Dia sendiri mengaku cukup sulit menuliskan sejarah Lembata. Ya, “Tidak mudah menulis Sejarah Lembata. Untuk menggalinya tidak mudah, butuh ketertarikan dan spirit sejarah yang kuat. Butuh kemampuan meneliti dan menulis secara baik. Pasalnya, Lembata masih berkutat pada sejarah kisah tutur dan belum memiliki sebuah catatan sejarah yang memadai. Aneka kisah tentangnya masih berhiaskan legenda atau mitos. Padahal Lembata sangat kaya akan situs purbakala, adat, budaya dan benda budaya termasuk kepercayaan asli leluhur dan aneka ritual,” terang Ataladjar.
Menurut dia, Lembata minim sumber tertulis dan kekurangan bahan referensi berupa tulisan sejarah, baik yang ditulis orang asing maupun putra Lembata sendiri. “Lembata juga kurang memiliki Penulis Peneliti dan Penulis Berspirit Sejarah. Saat ini, Lembata masih kekurangan penulis peneliti yang memiliki spirit dan tertarik menulis sejarah Lembata,” ujarnya.
Ataladjar mengaku menghabiskan waktu hampir 30 tahun untuk mengumpulkan bahan penulisan buku tersebut. Ya, “Buku ini merupakan hasil penelitian selama hampir 30 tahun, sejak bekerja sebagai jurnalis dengan metodologi penelitian ‘Historis Research’. Yakni metode deskriptif kualitatif melalui tonggak-tonggak sejarah yang dimiliki atau yang berkaitan dengan Lembata. Metode pengumpulan data dilakukan dengan wawancara dengan banyak nara sumber, pelaku sejarah dan tokoh masyarakat, sejarawan dll; studi literature baik buku referensi, dokumen resmi dan meneliti peta-peta kuno; observasi lapangan dengan terjun berkali-kali ke Lembata yang dilakukan dalam diam dan senyap,” jelas Ataladjar.

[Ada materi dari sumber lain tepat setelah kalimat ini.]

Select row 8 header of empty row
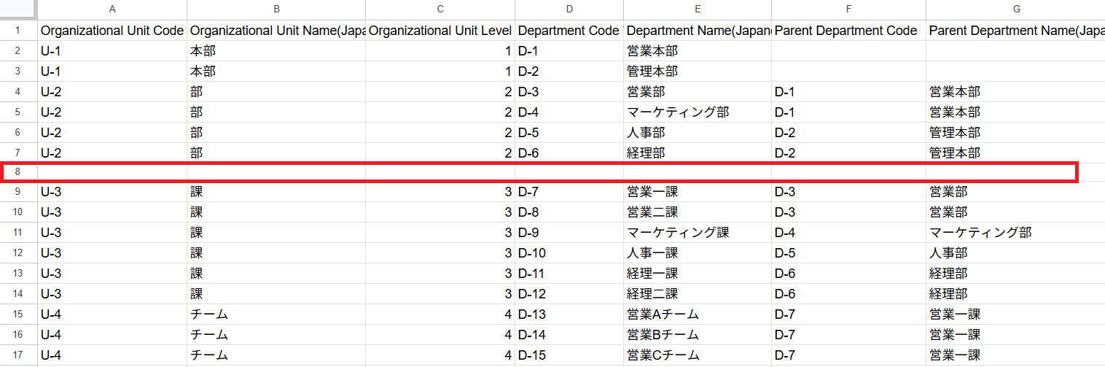1105x367 pixels. [17, 172]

Dikatakan, menulis sejarah Lembata butuh keberanian moril untuk mulai menulisnya secara wajar berdasarkan data autentik, diperkuat upaya untuk menghadirkan pelaku dan saksi saksi sejarah termasuk saksi-saksi bisunya. “Karena sejarah bukan sebuah karangan dengan menggunakan bahasa konon, kata sahibul hikayat, menurut sumber yang dapat dipercaya atau…katanya,” ujar Thomas Ataladjar.
Buku “Lembata Dalam Pergumulan Sejarah dan Perjuangan Otonominya”, cukup tebal, 552 halaman. Sistimatika penulisaan buku ini, terbagi atas 2 Bagian dan 25 bab, disusun sesuai urutan kronologis tonggak sejarah Lembata yang ada. Tiap bab dilengkapi gambar dan ilustrasi yang relevan mendukung isi. Dan gaya penulisan menggunakan gaya jurnalistik ringan.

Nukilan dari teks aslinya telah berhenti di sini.